Start of Block

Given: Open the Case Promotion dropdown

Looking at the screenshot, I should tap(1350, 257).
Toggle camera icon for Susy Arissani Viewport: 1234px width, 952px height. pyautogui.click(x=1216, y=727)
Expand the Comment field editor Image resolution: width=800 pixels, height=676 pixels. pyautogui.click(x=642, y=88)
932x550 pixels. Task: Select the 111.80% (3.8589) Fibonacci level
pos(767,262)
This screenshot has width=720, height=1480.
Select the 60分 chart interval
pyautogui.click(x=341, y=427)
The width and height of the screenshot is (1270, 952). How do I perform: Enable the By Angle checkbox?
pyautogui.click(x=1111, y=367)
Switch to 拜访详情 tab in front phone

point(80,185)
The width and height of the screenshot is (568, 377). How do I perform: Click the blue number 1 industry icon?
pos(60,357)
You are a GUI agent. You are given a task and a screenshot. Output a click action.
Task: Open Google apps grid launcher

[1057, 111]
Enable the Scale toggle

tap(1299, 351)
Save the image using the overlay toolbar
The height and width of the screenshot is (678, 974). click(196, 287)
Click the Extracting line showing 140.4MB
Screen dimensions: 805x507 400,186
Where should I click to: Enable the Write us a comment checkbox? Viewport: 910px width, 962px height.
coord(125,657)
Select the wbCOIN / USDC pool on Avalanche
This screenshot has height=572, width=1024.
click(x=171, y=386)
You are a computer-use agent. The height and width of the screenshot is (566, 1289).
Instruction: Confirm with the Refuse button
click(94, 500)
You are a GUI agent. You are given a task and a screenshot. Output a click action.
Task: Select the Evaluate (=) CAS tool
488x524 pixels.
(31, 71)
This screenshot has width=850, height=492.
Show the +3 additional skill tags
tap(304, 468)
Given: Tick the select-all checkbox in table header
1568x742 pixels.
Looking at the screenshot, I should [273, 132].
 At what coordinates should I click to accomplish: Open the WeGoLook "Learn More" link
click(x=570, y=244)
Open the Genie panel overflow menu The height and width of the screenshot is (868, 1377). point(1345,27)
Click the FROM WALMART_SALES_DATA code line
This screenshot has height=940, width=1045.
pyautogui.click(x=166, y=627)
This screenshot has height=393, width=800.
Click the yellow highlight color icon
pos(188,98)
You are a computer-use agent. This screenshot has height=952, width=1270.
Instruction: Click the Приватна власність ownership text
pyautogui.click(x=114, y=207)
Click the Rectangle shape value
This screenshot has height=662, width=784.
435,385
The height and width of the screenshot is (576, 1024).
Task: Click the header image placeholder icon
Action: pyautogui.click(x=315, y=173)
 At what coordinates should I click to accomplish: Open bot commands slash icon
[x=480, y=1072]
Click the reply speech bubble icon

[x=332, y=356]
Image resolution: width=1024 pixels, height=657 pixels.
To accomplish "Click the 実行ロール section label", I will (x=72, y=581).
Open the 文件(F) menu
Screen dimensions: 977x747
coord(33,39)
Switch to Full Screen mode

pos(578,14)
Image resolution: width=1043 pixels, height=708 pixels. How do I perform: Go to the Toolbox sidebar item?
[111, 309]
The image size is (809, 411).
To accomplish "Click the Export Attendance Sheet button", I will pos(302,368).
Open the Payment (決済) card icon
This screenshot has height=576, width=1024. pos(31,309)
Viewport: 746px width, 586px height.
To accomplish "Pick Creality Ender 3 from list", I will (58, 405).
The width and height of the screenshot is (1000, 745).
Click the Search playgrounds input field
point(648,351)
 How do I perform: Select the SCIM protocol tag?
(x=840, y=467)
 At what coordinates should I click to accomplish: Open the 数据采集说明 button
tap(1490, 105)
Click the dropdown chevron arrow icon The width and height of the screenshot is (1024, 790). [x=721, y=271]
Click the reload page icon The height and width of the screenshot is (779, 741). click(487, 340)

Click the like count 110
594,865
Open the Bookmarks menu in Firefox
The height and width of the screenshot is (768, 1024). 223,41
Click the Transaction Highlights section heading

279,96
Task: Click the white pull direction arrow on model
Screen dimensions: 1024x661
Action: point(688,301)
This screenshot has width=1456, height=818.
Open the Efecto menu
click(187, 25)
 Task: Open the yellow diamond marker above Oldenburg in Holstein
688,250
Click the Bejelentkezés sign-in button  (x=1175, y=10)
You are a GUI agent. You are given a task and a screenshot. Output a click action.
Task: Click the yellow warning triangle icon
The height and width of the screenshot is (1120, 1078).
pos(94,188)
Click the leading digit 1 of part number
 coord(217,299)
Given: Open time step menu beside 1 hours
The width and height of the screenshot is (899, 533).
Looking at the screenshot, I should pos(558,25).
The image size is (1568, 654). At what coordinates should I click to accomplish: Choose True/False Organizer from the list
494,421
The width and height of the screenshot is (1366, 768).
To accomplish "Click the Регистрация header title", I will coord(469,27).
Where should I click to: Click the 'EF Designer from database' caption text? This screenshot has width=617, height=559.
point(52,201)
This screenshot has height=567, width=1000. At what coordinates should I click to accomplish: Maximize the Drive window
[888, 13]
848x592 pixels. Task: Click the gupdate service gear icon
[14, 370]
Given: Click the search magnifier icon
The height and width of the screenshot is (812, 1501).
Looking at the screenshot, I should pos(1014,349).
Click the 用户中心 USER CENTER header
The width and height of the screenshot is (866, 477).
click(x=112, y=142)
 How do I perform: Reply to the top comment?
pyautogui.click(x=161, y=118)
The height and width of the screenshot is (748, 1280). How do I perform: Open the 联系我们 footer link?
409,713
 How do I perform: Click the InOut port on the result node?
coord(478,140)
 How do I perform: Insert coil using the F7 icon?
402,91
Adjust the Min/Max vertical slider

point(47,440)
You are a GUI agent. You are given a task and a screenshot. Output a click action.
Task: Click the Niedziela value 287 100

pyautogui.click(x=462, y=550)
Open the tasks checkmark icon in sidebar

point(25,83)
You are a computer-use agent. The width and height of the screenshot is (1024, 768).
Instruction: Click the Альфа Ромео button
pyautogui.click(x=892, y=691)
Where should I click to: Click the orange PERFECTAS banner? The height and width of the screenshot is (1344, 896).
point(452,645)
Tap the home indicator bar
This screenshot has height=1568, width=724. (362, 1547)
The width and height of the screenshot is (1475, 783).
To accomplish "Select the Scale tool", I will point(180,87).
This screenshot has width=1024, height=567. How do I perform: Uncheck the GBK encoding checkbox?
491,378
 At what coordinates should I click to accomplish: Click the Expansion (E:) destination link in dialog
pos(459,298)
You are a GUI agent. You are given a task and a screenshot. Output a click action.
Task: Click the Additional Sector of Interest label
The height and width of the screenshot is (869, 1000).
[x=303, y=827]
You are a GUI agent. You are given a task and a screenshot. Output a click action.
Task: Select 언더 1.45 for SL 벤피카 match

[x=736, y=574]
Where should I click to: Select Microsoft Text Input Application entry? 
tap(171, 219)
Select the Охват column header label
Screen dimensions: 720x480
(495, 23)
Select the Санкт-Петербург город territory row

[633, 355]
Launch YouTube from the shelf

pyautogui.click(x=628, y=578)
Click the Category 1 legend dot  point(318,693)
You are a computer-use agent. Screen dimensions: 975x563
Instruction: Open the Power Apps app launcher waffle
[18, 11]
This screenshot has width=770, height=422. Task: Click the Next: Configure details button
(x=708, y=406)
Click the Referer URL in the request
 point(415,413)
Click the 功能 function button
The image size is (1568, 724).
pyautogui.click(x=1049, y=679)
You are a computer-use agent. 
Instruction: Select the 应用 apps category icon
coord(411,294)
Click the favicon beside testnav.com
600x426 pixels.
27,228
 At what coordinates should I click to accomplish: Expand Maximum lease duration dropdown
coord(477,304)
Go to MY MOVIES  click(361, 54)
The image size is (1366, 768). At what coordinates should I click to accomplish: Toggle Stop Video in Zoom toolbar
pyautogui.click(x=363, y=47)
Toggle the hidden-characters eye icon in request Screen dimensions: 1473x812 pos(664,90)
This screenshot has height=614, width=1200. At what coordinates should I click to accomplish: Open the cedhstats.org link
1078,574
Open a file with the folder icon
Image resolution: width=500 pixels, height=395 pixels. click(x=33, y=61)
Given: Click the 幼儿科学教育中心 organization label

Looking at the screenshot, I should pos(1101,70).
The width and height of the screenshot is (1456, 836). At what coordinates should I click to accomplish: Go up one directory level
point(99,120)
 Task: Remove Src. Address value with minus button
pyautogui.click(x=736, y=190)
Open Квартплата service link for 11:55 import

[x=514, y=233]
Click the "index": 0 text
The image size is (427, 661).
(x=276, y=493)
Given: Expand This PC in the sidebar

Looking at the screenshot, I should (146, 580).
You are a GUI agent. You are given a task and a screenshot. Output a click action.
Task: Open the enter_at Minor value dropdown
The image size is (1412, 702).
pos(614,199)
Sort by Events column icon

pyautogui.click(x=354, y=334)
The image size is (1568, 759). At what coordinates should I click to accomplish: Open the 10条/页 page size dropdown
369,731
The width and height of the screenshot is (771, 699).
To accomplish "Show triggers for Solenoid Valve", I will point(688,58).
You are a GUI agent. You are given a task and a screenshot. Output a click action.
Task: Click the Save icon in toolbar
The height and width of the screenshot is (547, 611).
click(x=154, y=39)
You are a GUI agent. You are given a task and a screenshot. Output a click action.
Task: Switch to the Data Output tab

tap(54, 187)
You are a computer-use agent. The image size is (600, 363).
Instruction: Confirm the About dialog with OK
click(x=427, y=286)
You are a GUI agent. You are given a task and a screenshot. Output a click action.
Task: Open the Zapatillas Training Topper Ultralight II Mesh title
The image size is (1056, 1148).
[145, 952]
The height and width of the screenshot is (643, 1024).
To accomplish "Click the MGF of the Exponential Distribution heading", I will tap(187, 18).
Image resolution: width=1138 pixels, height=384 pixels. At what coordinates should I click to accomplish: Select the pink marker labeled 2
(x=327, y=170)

End of Block

Of the lines in the listing, some hold the word "title". Report how many, and only that.

**Answer space:** 2